RDP 2006-04: Measuring Housing Price Growth – Using Stratification to Improve Median-based Measures 1. Introduction

Developments in housing prices are of great interest to households, policy-makers and those involved in the housing industry. This has been the case both in Australia and in other countries where house price developments are having significant macroeconomic impacts. However, the construction of aggregate measures of housing prices is not a straightforward exercise, and involves addressing a number of conceptual and practical issues. This paper aims to provide a computationally simple method of addressing some of these issues. While the focus of this paper is on measuring house price growth in Australia, the method outlined in this paper would also be feasible and readily adaptable for data from other countries.

One major problem in measuring housing price growth results from the infrequency of transactions and the heterogeneous nature of the housing stock. To be meaningful, price data should be based on transactions prices rather than valuations. But only a relatively small fraction of the housing stock is transacted in any period: in Australia the average turnover is around 6 per cent per year, or just 1½ per cent per quarter, and in other countries the turnover rate is often significantly lower. Given that the sample of transactions in any period may not be representative of the entire housing stock, changes in simple median or mean price measures may not provide good estimates of the pure price change, as they will also reflect compositional effects. In addition, problems associated with compositional change can be exacerbated by problems of data timeliness if there is a systematic lag between when particular sales are agreed to and when they are recorded in a database of transactions. Hence, early estimates of changes in housing prices may be quite unreliable, making it difficult to distinguish in real time between true movements in the housing market from spurious movements due to compositional effects.

If detailed and timely data on transactions are available, it is possible to use regression-based approaches to deal with the problems discussed above. For example, hedonic price regressions and repeat sales regressions can be used to abstract from compositional effects to derive estimates of pure price changes.[1] However, many of the housing price series produced internationally do not use such techniques but rely on simple measures such as median or mean sales prices. For example, the Real Estate Institute of Australia, the US National Association of Realtors, the Canadian Real Estate Organisation and the Real Estate Institute of New Zealand (REINZ) all publish house price data which are simple median or mean measures. The reason is presumably that the more advanced techniques require detailed data, are typically subject to revision as data for future periods become available, are less transparent, and require the use of statistical techniques that are not as widely used by organisations such as industry bodies.

Given material:
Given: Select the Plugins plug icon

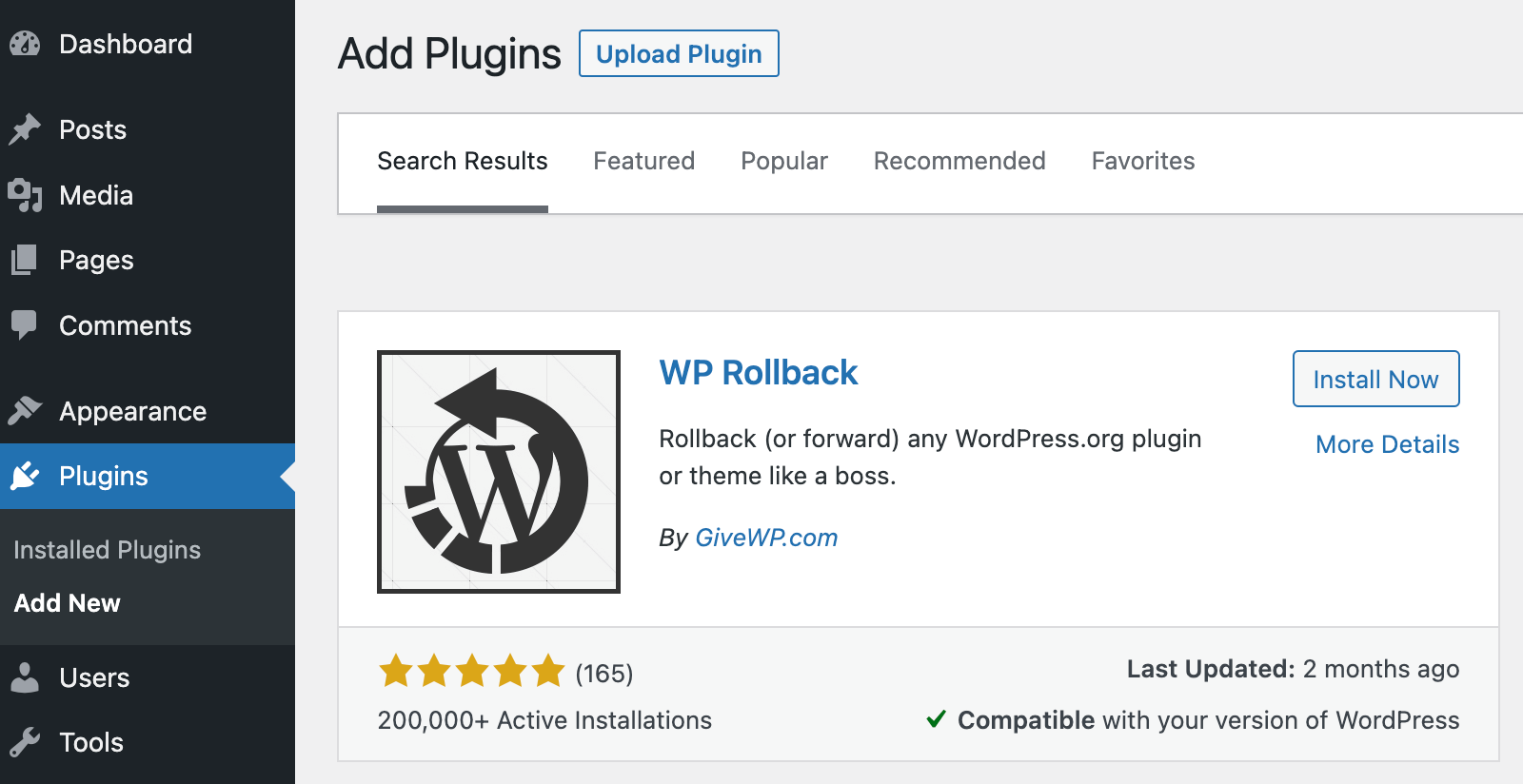Looking at the screenshot, I should [25, 476].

Work to do:
(a) Set down the housing price text from "RDP 2006-04: Measuring" to "from other countries.".
(b) Turn the paragraph of the housing price text that opens "If detailed and timely data on transactions" into a short bulleted list that keeps its main facts.

Answers in order:
(a)
RDP 2006-04: Measuring Housing Price Growth – Using Stratification to Improve Median-based Measures 1. Introduction

Developments in housing prices are of great interest to households, policy-makers and those involved in the housing industry. This has been the case both in Australia and in other countries where house price developments are having significant macroeconomic impacts. However, the construction of aggregate measures of housing prices is not a straightforward exercise, and involves addressing a number of conceptual and practical issues. This paper aims to provide a computationally simple method of addressing some of these issues. While the focus of this paper is on measuring house price growth in Australia, the method outlined in this paper would also be feasible and readily adaptable for data from other countries.

(b)
- With detailed and timely transactions data, regression-based approaches such as hedonic price regressions and repeat sales regressions can remove compositional effects and estimate pure price changes.
- Many housing price series produced internationally still rely on simple median or mean sales prices.
- Examples are the Real Estate Institute of Australia, the US National Association of Realtors, the Canadian Real Estate Organisation and the Real Estate Institute of New Zealand (REINZ).
- The presumed reasons are that the advanced techniques need detailed data, are usually revised as data for later periods arrive, are less transparent, and use statistical methods that organizations such as industry bodies employ less widely.